As redes sociais são uma importante ferramenta para o compartilhamento de informações científicas entre cidadãos comuns e pesquisadores. Os celulares com câmeras acopladas também permitiram uma ampliação dos registros fotográficos da natureza.
“Antes de a gente ter as redes sociais, a gente já tinha os fóruns de discussão na internet. Num desses fóruns, foram postadas as primeiras fotos de uma planta carnívora que depois a gente confirmou ser nova, a Drosera chimaera, descrita em 2014. Outra descoberta muito legal feita nesse mesmo fórum de plantas carnívoras que foi, na verdade, uma redescoberta: a Drosera ascendens, uma espécie descrita originalmente em 1820 e nunca mais tinha sido vista, até que essas fotos foram divulgadas no fórum”, conta Gonella.
No país, existe uma Rede Brasileira de Ciência Cidadã (RBCC), que reúne representantes de instituições de pesquisa e cidadãos comuns interessados em contribuir com a ciência.
Uma das instituições que integram a rede, o Instituto Nacional da Mata Atlântica (Inma), por exemplo, mantém o Programa Ciência Cidadã, que reúne vários projetos envolvendo cidadãos cientistas.
A iniciativa, que conta com a contribuição de mais de 2.300 colaboradores, permitiu o mapeamento da ocorrência de 600 espécies da fauna do Espírito Santo, através de projetos como o Cantoria de Quintal, que estimula cidadãos a registrar a ocorrência de anfíbios em seus quintais, através de fotos, vídeos ou áudios.
“O projeto Cantoria de Quintal incentiva o público a enviar arquivos, sobretudo sonoros, contemplando sapos, rãs e pererecas que habitam quintais ou arredores de residências. As gravações são realizadas e enviadas utilizando aparelhos celulares. O projeto foi criado há menos de três anos e já conta com quase 500 arquivos enviados por 120 colaboradores, incluindo espécies raras, ameaçadas de extinção, pouco conhecidas pela ciência, endêmicas da Mata Atlântica e registros inéditos para o município foco do projeto”, conta o pesquisador do Inma João Victor Lacerda.
O cientista cidadão funcionaria como uma extensão dos braços e olhos do pesquisador, amplificando o alcance da observação científica. “O cientista cidadão, muitas vezes, possibilita a coleta de dados em regiões remotas e/ou em quantidades que não seriam tão cedo atingidas por cientistas profissionais sem essa colaboração”, afirma Lacerda.
Mas, segundo o pesquisador, essa colaboração traz impactos positivos também para o cidadão comum.
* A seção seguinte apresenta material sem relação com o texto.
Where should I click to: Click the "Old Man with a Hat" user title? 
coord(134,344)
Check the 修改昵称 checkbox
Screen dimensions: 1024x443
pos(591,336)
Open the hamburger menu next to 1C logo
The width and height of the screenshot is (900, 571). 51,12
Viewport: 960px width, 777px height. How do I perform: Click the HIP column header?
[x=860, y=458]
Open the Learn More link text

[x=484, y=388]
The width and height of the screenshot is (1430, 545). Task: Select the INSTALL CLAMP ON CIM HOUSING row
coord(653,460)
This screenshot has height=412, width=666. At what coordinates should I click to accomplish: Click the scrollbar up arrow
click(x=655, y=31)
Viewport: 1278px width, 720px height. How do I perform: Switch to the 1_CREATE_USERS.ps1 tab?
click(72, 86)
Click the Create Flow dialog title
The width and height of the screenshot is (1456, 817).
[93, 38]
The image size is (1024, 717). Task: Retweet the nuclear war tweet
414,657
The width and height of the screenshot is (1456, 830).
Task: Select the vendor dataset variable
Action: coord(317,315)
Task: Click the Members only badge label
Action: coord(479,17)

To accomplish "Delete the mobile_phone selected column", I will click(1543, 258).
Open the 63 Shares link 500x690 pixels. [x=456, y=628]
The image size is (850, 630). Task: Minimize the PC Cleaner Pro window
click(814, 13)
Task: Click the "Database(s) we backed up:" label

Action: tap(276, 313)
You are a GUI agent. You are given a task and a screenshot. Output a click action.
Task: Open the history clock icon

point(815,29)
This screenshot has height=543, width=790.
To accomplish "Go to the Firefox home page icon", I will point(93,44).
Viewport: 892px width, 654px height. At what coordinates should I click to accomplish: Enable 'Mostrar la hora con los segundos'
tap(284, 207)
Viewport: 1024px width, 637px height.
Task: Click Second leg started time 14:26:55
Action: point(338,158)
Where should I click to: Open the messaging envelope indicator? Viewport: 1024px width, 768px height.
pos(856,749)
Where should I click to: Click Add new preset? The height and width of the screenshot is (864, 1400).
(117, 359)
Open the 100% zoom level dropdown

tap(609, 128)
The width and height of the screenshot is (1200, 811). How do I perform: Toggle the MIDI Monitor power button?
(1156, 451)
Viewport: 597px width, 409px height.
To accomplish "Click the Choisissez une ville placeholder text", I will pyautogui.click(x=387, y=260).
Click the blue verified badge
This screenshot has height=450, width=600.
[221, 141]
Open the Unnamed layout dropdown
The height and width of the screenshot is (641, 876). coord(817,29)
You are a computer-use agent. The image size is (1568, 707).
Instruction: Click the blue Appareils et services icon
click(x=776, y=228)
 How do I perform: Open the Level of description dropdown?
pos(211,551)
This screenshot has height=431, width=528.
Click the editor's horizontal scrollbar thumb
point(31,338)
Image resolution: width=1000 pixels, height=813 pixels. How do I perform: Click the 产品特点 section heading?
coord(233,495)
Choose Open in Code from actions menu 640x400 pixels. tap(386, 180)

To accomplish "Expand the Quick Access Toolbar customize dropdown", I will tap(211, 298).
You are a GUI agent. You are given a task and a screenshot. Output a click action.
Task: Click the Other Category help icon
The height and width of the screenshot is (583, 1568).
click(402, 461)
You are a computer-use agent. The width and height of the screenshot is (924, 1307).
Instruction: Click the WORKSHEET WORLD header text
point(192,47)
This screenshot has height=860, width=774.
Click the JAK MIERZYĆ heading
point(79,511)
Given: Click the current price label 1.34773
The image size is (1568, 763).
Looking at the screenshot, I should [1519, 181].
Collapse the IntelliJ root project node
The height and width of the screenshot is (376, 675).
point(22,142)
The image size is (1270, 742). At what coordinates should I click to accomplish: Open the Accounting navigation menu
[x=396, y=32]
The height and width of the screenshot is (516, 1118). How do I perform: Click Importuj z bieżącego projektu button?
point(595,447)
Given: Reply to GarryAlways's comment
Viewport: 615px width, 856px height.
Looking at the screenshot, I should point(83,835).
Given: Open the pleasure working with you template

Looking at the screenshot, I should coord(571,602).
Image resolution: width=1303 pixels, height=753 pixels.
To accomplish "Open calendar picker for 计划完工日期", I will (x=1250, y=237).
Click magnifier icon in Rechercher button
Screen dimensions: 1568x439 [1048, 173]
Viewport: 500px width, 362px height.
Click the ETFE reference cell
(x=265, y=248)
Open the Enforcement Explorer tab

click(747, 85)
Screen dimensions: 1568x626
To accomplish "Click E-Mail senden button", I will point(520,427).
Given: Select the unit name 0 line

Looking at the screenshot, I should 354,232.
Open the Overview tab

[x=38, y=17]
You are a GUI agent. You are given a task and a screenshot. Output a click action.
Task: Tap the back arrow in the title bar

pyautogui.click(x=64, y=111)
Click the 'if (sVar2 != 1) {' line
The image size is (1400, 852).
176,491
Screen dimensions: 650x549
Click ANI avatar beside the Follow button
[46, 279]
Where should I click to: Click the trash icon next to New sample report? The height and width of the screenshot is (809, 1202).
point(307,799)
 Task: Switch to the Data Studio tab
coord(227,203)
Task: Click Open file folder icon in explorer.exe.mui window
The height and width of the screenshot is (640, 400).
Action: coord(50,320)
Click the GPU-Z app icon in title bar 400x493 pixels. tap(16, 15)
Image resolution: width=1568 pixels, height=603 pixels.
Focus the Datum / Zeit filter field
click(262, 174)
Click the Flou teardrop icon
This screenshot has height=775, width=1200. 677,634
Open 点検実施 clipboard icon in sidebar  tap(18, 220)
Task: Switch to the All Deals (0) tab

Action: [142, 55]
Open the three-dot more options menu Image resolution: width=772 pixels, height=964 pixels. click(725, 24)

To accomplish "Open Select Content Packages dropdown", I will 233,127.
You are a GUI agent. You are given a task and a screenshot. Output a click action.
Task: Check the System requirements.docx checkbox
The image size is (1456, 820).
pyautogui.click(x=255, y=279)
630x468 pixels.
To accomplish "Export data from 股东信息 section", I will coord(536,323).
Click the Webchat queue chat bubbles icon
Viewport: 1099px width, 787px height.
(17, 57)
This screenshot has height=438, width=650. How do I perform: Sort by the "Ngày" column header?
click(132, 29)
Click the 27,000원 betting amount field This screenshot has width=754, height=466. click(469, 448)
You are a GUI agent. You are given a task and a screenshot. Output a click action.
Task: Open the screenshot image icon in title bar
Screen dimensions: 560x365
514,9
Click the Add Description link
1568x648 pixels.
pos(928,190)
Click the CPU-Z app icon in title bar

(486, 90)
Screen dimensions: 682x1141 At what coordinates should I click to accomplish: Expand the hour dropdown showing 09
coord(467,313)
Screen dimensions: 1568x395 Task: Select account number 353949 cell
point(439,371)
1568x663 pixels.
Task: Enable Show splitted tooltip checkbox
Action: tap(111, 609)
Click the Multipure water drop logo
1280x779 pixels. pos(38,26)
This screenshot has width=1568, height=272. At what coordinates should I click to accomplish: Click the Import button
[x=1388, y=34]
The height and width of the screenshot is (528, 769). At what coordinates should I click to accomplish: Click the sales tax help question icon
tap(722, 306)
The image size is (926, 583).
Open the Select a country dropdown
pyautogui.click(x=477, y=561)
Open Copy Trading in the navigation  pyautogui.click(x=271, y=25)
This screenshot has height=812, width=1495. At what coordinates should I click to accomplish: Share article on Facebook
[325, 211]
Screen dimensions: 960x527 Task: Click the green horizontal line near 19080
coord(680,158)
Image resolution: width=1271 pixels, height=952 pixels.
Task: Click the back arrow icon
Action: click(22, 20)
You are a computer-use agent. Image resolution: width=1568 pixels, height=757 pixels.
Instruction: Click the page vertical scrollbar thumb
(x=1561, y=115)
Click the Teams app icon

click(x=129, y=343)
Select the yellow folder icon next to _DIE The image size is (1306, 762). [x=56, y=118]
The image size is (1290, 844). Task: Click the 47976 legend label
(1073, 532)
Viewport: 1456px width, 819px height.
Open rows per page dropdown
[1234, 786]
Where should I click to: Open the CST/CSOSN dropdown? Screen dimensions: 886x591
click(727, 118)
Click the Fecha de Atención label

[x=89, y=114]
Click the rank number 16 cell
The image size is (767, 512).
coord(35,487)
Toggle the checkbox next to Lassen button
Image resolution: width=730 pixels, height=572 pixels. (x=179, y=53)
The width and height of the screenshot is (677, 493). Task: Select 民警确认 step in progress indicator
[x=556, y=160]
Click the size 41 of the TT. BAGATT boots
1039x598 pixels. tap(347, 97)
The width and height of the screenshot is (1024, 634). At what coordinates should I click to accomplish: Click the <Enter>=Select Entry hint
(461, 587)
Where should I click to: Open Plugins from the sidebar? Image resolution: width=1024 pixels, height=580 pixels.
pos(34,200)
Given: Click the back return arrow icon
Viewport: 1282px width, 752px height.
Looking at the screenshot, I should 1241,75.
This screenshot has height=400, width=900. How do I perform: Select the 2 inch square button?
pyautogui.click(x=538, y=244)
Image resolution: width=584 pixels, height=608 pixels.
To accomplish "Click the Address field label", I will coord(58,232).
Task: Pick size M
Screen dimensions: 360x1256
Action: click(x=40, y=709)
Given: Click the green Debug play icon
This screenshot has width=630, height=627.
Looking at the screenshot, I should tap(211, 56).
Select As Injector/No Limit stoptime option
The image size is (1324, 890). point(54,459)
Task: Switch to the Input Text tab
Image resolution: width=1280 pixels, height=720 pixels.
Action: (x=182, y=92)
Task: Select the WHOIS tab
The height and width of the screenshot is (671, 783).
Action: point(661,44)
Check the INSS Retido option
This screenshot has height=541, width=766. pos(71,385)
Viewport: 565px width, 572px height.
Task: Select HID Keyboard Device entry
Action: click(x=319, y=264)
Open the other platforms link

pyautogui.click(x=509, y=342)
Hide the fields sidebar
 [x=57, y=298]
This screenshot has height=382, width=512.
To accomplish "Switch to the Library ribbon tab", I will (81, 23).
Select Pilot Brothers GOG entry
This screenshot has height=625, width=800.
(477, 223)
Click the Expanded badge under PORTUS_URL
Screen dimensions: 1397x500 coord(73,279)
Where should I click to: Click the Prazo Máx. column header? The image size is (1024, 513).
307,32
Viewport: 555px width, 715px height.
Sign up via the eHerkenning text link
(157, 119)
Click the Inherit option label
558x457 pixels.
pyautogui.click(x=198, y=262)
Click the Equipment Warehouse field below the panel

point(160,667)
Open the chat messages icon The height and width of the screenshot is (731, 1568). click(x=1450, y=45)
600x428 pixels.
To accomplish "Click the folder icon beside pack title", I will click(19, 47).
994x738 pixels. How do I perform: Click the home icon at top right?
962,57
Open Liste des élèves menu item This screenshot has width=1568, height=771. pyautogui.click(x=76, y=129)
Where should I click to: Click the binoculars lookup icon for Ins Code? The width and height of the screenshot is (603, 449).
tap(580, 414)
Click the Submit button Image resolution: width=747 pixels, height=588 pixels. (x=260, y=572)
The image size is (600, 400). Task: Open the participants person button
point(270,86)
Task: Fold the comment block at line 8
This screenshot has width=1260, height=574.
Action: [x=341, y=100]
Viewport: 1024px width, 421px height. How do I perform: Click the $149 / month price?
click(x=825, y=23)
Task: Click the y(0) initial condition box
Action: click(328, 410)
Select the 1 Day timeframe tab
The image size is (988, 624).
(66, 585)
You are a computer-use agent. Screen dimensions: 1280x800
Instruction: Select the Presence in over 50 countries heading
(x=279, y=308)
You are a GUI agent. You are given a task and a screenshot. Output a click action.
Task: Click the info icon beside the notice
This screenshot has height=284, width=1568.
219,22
“Engana-se quem enxerga a ciência cidadã como uma via de mão única em que o público é considerado um mero instrumento de coleta e envio de dados para atender a demandas científicas. Um projeto de ciência cidadã pode, por exemplo, beneficiar a população envolvendo-a diretamente na busca por compreensão e resolução de problemas locais, como monitoramento da qualidade da água, alteração do regime de incêndios, ou proliferação de pragas e insetos vetores de doenças”.
Além disso, Lacerda explica, esse tipo de colaboração pode facilitar, para a população, a compreensão de como a ciência funciona, aumentando sua credibilidade junto ao cidadão comum. “Esse é um tema especialmente caro à humanidade moderna, sobretudo no Brasil, onde o negacionismo vem ganhando espaço e causando cada vez mais estragos”, completa.